中央公論』の巻頭言として連載していた36本に加えて、新聞・雑誌に発表した単行本未収録のエッセイを集め、Ⅰ言葉との出会い、Ⅱ人との出会い、Ⅲ本との出会い、Ⅳ子どものこころとの出会い、Ⅴ新しい家族との出会い、Ⅵこころの不思議との出会いと、6つのテーマを「出会い」というキーワードでつないであります。

 

まえがきを読み始めたとたん、親しみやすい独特の文体が語りかけてくるようで、なつかしさに胸が詰まりまりました(数十年来の河合隼雄ファンです)

 

「出会い」にふさわしく、この1冊のみで完結するというよりも、次々と扉が開いて世界が広がっていくような本です。

特に、第1章の「言葉との出会い」は、隼雄さんが「書物や新聞、テレビなどでふと触れる印象的な言葉を書きとめていった」もので、多岐にわたる内容はどれも楽しく、興味深いお話ばかりでした。

 

 

「 演奏は完全で、完全に退屈でした」

フルートの名手、サー・ジェームズ・ゴールウェイの言葉です。

彼は音楽の演奏において「うたう」ことの重要性を強調する。ところが、クラシックの演奏者は細かいことに気を使い、完全を求めすぎて「うたう」のを忘れてしまう。彼は、ある交響楽団の演奏を自らのフルートで真似してみせる。「これは何もうたっていない」。

 その演奏はまさに完全であり、完全に退屈してしまった、と言う。 

 

これを読んで、同じくヴァイオリンの名手、イツァーク・パールマンの言葉を思い出しました。ジャパンツアー2017のプログラムに載っている、スペシャルインタビューでの言葉です。

「上手とか下手ではなく、相手に『面白い』と感じさせること。それが大切です」

「音楽の本質を感じる以前に、その音楽をきちっと正しく弾くことにとらわれてしまっているのですが、それは大きな間違いです」

と、彼は語っています。

 

やはり超一流の演奏者どうし、通じ合うものがあるのですね。

そしてこれは、クラシック音楽の世界だけに当てはまる言葉ではありません。

  多くの人間は芸術家ではない。しかし、各人がかけがえのない唯一の人生を、いかに生きるかという、その生涯そのものが「芸術作品」なのだ、と私は思っている。
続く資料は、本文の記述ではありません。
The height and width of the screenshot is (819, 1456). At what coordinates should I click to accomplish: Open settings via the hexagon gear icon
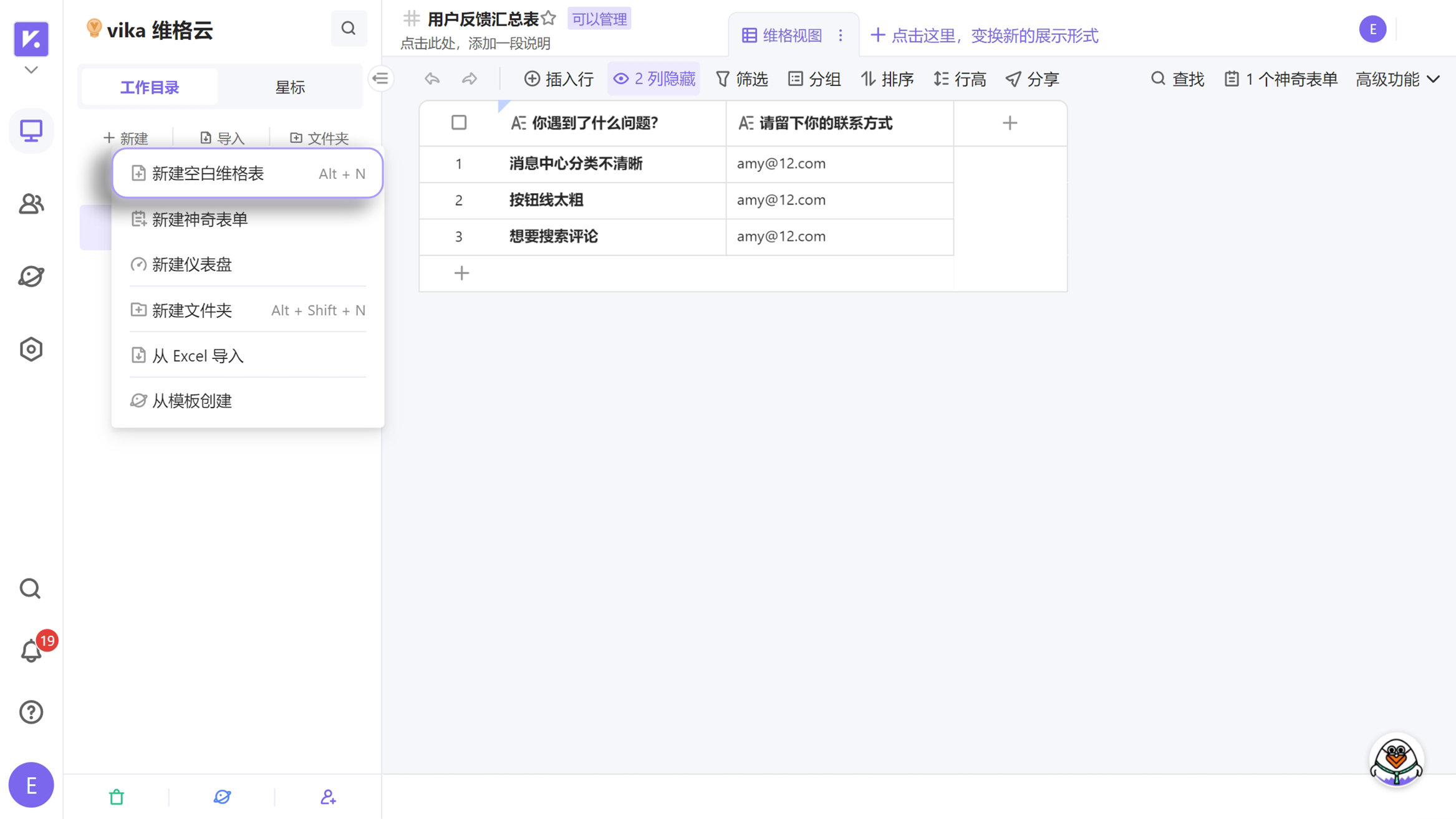tap(31, 349)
すべての人が、世界にひとつしかない作品を創造している。この意味において、すべての人は芸術家である。〈中略〉

 こう考えてみると、多くの人――特に日本人――は、完全を求めすぎて退屈な作品をつくっているのではなかろうか。

 

 

「ローソクを灯して、瞑想しましょう」

ダライ・ラマ、イエスを語る』(中川新一訳 角川書店)は、「ダライ・ラマが『聖書』を読み、自由かつ率直に自分の考えを述べ、それに対してベネディクト会の神父やシスターたちが感想を述べたり、質問したりするというセミナー」の記録です。

 この試みをするにあたって、ダライ・ラマは一同で瞑想する時間を必ず取ってほしいと申し入れ、ベネディクト会の人たちもすぐに同意した。セミナーは何日間にもわたって行われたが、その間一刻を惜しんで話し合うというのではなく、一同が瞑想する時間が設けられているところが実に素晴らしい。

〈中略〉

 明確に意見を異にすることを認識しつつも、互いに相手を尊重することができる。その基礎に「瞑想」があった。

 

「控え目で簡素な動作で、儀式ばったところも華やかさもなく行われた」という瞑想。

その瞑想の様子を想像すると、なにかとても光に満ちたものを感じます。

シンプルで具体的、そして限りなく有意義な提案、その提案に対するすみやかな同意と実行。確かに「実に素晴らしい」ことだと思わずにはいられません。

 

さらに――、

「平凡な魂など存在しない」

 この言葉は、ユング派の分析家ジェームズ・ヒルマンの著作、『魂のコード』(鏡リュウジ訳 河出書房新社)から引用されています。

 

「神話をなくした民族は命をなくす」

 これは、日本の神話学の権威である、大林太良、吉田敦彦の両氏による対談『世界の神話をどう読むか』(青土社)のなかで、吉田敦彦氏がその師デュメジルの言葉として語っているものです。

 

 これらの本を、今年の必読図書リストに加えようと思いました。

 

とはいえ、若い頃は活字中毒傾向がありましたが、年を取っていく過程で治ってしまったらしく、本を読むと眠くなることが多くなってきました。

以前なら、図書館から借りてきた本が積んであるのを見て、豊かな気持ちになったのに、今では返却期限にプレッシャーを感じるのです。

というわけで、1冊ずつ、じっくりと読んでいくつもりです。

 

 

「陽遁(ようとん)」

3年間連載していた「巻頭言」の最終回にぴったりの言葉として、隼雄さんが選んだのは、有名な免疫学者、多田富雄さんの退職に伴う挨拶状にあった「面白い造語」です。

 

「公職を辞して、これから隠遁しよう思うが、隠遁はイメージが暗いから、『陽遁』にした」というのを「実に味わいの深い言葉」だと、隼雄さんは讃えています。

わずらわしい俗事を離れて、自分の好きな世界へと陽気に入っていく。何かを失うのではなく、新しい生活を拓くことになる。

 ここまで書いて、はたと思いあたることがあった。多田さんも私も、白洲正子さんの晩年にずいぶんと親しくしていただいた。その白洲さんがこの世から去ってゆかれた姿は、まさに「陽遁」ではなかったかと思ったのである。〈中略〉

そのときを迎えたとき、陽遁できるような人間になりたいと思う。  

 

河合隼雄さんはその言葉どおり、みごとに陽遁されたのだなと、しみじみ思いました。